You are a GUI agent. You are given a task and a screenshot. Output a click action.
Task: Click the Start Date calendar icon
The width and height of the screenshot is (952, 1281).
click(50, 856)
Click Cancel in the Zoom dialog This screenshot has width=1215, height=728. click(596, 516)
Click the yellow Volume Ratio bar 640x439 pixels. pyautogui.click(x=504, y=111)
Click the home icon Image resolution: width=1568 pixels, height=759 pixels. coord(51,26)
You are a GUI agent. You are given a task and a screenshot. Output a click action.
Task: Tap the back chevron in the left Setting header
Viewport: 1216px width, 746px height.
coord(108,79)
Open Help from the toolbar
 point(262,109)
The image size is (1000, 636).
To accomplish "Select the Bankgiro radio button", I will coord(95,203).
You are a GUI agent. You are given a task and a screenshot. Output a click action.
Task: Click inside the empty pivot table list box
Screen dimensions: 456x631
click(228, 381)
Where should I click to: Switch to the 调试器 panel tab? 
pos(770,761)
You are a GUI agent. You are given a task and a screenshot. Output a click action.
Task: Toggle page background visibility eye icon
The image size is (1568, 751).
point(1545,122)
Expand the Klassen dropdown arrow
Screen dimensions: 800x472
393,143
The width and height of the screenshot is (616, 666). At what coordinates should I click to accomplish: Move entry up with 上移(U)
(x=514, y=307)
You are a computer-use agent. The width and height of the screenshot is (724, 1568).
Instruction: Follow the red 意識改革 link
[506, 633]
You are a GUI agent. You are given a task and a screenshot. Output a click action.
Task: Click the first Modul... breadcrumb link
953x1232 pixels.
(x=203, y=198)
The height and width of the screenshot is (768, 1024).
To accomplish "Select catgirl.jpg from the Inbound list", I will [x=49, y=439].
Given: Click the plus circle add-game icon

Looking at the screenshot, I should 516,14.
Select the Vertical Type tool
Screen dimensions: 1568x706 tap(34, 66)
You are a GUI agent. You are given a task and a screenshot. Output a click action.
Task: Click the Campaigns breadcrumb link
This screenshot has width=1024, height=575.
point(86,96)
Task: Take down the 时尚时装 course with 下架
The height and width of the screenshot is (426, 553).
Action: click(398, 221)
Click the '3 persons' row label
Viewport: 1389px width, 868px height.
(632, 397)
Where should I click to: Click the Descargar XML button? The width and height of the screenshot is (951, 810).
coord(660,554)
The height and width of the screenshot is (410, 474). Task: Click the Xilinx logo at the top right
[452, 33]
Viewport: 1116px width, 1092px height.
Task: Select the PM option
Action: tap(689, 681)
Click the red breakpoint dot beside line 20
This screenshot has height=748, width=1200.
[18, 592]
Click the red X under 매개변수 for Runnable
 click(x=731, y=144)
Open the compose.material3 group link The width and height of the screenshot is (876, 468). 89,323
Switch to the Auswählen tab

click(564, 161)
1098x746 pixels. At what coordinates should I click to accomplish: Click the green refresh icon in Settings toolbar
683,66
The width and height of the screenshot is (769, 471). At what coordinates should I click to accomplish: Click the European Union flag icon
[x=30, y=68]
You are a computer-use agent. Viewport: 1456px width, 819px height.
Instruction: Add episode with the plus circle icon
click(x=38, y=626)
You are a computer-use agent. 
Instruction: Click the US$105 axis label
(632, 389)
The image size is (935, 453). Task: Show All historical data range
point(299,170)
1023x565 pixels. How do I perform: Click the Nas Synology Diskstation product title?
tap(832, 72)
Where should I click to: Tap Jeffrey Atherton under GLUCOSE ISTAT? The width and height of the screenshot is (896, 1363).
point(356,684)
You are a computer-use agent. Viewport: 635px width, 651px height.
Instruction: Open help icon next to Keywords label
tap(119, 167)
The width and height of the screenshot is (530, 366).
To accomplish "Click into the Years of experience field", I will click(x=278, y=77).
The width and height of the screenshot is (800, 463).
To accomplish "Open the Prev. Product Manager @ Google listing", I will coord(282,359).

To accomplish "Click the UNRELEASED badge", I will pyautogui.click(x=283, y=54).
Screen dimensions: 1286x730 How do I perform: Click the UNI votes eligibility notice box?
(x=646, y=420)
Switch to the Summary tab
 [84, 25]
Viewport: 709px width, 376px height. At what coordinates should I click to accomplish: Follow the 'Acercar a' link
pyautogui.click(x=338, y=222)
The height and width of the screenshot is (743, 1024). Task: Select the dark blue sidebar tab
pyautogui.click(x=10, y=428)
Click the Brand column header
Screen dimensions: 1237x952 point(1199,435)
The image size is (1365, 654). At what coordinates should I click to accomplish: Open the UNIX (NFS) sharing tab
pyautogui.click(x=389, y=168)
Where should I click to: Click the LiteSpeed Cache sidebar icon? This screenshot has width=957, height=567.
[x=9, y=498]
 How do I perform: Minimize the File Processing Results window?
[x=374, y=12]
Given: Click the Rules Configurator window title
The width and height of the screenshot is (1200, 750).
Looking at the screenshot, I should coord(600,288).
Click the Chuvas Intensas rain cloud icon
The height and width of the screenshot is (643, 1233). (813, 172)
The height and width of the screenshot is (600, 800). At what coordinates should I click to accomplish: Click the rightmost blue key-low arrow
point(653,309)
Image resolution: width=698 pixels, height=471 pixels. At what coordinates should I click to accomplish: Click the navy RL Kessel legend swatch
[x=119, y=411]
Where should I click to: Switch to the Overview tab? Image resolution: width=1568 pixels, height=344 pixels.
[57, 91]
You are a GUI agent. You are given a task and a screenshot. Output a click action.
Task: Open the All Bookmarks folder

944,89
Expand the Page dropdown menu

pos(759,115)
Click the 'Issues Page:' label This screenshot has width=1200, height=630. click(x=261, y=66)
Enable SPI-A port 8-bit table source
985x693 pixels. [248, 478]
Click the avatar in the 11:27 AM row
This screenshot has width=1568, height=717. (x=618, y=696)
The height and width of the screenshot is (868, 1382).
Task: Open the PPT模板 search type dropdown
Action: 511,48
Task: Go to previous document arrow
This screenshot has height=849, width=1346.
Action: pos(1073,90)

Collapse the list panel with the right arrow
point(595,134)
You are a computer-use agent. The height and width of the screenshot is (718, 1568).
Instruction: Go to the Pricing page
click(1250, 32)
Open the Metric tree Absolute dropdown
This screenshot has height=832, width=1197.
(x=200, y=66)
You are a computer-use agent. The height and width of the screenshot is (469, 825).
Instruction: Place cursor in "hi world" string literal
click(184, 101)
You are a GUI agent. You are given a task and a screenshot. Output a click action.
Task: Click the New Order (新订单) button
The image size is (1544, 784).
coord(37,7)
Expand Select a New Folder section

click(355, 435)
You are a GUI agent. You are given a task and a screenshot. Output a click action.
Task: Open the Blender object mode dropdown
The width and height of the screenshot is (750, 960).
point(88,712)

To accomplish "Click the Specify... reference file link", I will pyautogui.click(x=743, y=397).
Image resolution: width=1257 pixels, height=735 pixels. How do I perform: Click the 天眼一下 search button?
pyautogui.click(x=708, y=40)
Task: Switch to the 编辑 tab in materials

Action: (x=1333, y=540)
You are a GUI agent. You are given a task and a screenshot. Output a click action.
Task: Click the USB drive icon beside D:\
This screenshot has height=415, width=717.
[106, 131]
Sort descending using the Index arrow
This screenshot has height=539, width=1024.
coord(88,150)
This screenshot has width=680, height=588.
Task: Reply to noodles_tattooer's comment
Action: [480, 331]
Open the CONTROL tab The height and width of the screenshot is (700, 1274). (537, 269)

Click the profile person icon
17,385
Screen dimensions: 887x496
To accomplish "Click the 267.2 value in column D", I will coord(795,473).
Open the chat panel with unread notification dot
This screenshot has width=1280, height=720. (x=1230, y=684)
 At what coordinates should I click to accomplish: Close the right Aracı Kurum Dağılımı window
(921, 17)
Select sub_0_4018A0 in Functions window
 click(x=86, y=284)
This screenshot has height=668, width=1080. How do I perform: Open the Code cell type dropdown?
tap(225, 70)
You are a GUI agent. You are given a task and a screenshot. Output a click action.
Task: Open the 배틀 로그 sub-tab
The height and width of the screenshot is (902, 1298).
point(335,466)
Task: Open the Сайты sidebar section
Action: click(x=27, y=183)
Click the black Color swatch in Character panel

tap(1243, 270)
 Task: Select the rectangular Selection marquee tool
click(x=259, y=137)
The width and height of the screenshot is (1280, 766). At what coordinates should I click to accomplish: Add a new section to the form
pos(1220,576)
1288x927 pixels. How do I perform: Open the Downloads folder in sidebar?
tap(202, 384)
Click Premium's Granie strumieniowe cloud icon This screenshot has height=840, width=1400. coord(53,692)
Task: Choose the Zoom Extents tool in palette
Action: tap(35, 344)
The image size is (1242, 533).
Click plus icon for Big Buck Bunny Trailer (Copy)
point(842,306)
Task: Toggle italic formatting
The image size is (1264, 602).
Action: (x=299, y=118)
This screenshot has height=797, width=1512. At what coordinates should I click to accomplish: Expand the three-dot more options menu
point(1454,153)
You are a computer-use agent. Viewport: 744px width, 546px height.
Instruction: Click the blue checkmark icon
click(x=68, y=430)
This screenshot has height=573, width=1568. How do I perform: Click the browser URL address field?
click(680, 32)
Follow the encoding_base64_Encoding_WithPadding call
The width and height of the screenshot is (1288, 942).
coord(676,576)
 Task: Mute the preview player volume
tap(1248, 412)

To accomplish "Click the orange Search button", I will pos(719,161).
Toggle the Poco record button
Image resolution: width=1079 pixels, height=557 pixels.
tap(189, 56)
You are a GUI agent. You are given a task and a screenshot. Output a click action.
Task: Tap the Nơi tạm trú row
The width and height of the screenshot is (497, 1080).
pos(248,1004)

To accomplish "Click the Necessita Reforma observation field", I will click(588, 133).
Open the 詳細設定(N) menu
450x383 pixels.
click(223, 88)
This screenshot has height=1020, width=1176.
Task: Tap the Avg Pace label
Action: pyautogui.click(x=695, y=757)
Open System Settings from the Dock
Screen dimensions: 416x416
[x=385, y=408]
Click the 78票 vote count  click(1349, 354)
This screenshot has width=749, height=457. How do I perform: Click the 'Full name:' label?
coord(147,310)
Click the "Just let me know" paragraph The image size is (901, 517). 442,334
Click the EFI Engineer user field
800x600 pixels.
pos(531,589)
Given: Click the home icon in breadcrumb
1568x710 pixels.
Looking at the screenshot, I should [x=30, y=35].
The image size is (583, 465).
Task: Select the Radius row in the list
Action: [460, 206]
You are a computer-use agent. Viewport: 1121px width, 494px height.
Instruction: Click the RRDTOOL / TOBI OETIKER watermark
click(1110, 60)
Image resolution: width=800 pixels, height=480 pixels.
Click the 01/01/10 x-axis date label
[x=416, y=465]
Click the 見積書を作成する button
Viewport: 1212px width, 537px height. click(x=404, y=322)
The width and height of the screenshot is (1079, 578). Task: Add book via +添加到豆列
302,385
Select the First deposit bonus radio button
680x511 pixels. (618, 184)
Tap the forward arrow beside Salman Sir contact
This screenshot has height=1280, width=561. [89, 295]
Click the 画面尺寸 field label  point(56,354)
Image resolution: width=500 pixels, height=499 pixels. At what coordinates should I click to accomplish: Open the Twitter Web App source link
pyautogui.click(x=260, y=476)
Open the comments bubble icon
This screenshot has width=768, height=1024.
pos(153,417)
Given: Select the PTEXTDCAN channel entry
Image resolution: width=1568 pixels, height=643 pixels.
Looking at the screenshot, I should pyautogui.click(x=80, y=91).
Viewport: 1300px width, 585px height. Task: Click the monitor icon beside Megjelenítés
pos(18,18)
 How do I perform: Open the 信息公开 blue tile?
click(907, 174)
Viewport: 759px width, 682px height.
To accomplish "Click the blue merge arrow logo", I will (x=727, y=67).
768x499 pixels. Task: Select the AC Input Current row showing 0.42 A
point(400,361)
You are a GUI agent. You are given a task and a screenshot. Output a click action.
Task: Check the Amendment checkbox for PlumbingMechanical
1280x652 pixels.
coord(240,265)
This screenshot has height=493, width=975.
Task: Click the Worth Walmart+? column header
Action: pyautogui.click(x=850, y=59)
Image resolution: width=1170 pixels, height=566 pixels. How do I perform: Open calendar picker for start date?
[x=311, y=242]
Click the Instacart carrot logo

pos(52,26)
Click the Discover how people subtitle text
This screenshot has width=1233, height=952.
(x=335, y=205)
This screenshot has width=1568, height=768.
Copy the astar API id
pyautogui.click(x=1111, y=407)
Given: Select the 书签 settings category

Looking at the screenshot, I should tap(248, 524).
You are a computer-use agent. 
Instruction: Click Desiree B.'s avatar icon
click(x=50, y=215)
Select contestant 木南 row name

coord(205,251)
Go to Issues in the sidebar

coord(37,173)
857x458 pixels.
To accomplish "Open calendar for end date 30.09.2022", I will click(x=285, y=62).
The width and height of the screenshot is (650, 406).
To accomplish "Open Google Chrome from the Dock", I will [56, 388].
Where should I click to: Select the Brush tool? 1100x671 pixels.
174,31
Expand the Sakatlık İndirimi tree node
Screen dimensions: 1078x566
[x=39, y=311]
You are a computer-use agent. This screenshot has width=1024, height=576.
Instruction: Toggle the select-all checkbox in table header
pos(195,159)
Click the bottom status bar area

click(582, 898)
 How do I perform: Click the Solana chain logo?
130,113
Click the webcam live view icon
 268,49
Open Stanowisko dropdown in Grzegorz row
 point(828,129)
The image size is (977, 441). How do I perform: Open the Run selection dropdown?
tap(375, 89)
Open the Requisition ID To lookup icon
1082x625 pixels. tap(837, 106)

════════

> _GOAL OF THE EXERCISE_: The lines above from the one containing "The width and height of the screenshot is (497, 1080)." through the one containing "Open the 詳細設定(N) menu" are to be set down exactly, and no others.

> _TASK RESULT_:
The width and height of the screenshot is (497, 1080).
pos(248,1004)

To accomplish "Click the Necessita Reforma observation field", I will click(588, 133).
Open the 詳細設定(N) menu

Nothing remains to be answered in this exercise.